Abstract
It is difficult to evaluate nanomaterials potential toxicity and to make science-based societal choices. To better assess potential hepatotoxicity issues, human liver HepG2 cells were exposed to four TiO2 and two CeO2 nanomaterials at 30 ug ml−1 for three days with dry mean primary particle sizes ranging from 8 to 142 nm. Two nanomaterials were also run at 3 ug ml−1. A metabolomics study was then performed using three mass spectroscopy dependent platforms (LC and GC). Five of the six nanomaterials strongly reduced glutathione concentration. The two strongest effects were from exposures to a TiO2 (59 nm) and a CeO2 (8 nm), both from NanoAmor.

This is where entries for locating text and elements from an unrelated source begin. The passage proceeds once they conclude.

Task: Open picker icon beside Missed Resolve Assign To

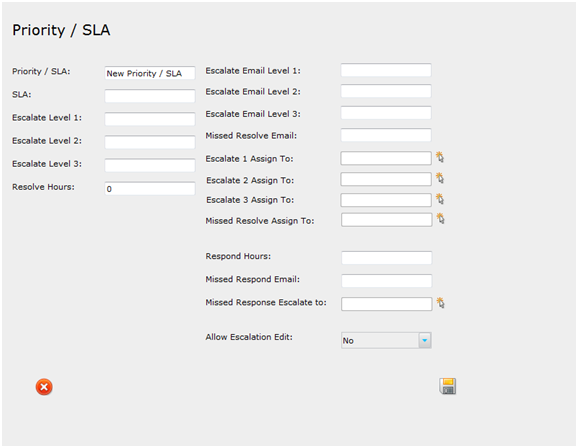Action: coord(441,218)
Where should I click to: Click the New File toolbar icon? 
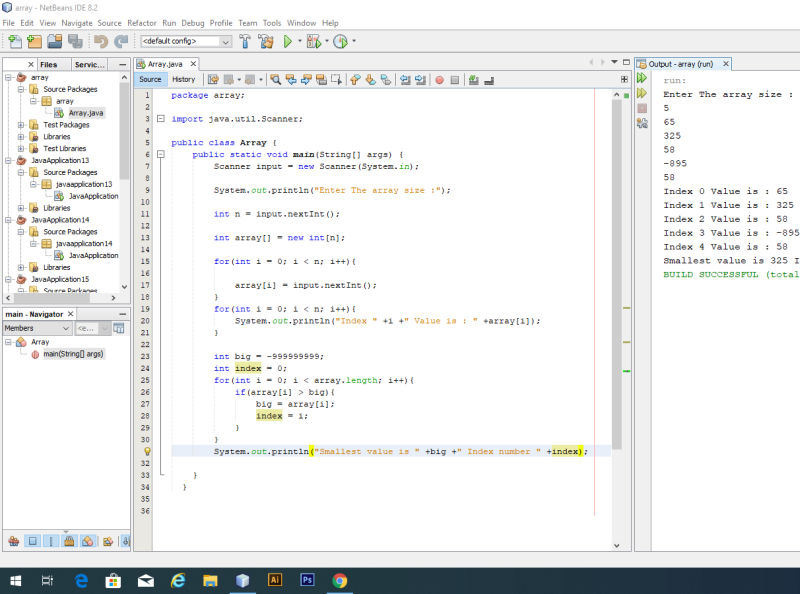click(14, 41)
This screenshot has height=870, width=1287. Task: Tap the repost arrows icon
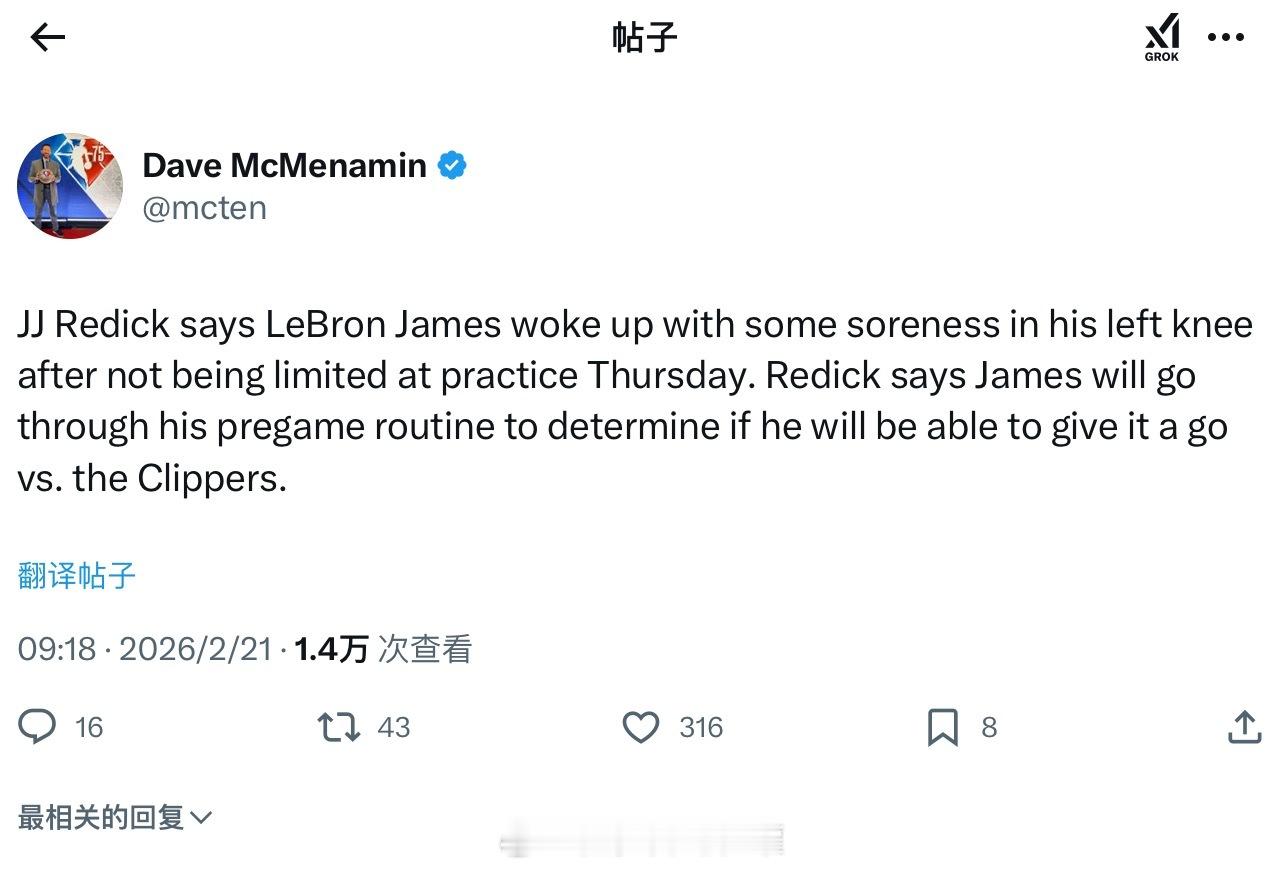339,727
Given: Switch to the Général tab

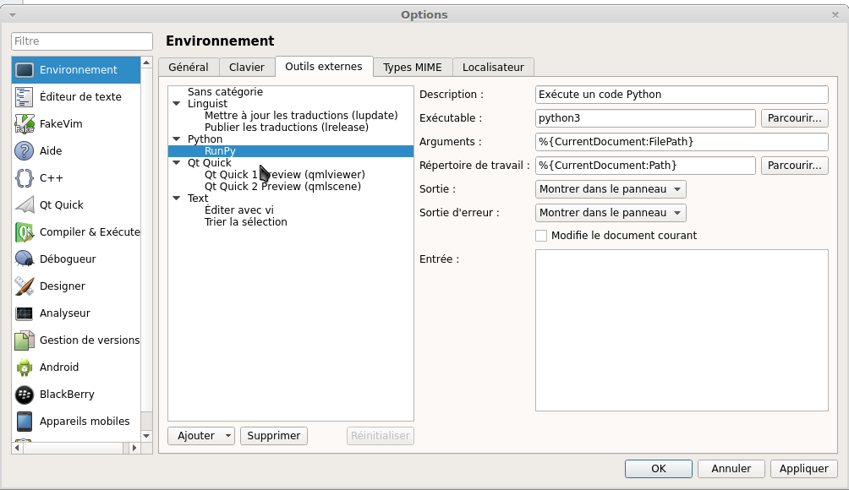Looking at the screenshot, I should point(188,67).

The decreases in the GSH system were observed in (a) GSH precursors (glutamate and cysteine), (b) GSH itself and (c) GSH metabolites (the gamma-glutamyl condensation products with glutamate, glutamine, alanine, valine and also 5-oxoproline and cysteine–GSH). The glutathione decreases were the largest decreases seen among the 265 biochemical metabolites determined and is consistent with nanomaterials acting via an oxidative stress mode of action. CeO2, but not TiO2, increased asymmetric dimethylarginine concentration and thus possible decreases in iNOS activity and NO concentration could result. One CeO2 (8 nm from NanoAmor) increased concentrations of many lipids, particularly fatty acids. Similar statistically significant elevations were seen in several other classes of lipids (lysolipid, monoacylglycerol, diacylglycerol and sphingolipid) but not in all classes of lipids (glycerolipid, carnitine and fatty acid dicarboxylate). None of the other 5 nanomaterials had this lipid effect. Thus, metabolomic analysis of nanomaterial treated HepG2 cells revealed several previously unknown biochemical effects.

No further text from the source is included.